Honey Blog

Extraction of Honey

A super is the part of a commercial beehive that is used to collect honey.

Honey supers may contain eight to ten frames where the bees live and maintain their honeycomb. The most common variety has a depth of 6⁵/8 inches (approximately14 cm).

During honey flow, beekeepers may put several honey supers onto a hive so the bees have enough storage space.

The reason for keeping honey super:

Because bees understandably do not want their honey to be removed, the bee-keeper is often in danger of getting stung.
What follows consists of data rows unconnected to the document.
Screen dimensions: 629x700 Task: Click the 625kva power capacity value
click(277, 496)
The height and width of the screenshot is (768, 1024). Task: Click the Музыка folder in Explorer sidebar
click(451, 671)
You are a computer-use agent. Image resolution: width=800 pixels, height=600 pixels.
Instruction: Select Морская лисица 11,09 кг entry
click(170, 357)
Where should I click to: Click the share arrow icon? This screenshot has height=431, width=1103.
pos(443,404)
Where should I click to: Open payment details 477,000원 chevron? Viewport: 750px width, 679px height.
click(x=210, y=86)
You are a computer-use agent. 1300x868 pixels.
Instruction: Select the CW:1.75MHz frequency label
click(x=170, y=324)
He or she (most beekeepers happen to be male) use either a brush soaked with water to brush the bees off the honey-combed frame (the water makes their wings too heavy to fly) or smoke, which is believed to quiet down the bees. Wise beekeepers do not take all of the honey: they leave enough for the bees to feed on during the winter.

A minority of commercial beekeepers simply kills the bees outright and takes all the honey. This way of extraction of honey is unfair.

Although some honey is sold in the form of a honeycomb, mostly extraction of honey happens from the comb before marketing. Once removed from the hive, the honeycomb cap-pings are stripped off the frames with a hot electric knife.

The cappings are later collected and melted down to get the wax. This can then be used for sealing pre-serves or making candles.

The uncapped frames are then placed in an extractor, which resembles an old-fashioned washing machine drum activated by a pulley that spins the frames around.

Honey is sprayed out of the frames and drips down the inside of a drum to collect at the bottom. Each frame is spun first with one side outward, then flipped to expose the other side. The empty frames—known as stickies—are then returned to the hive.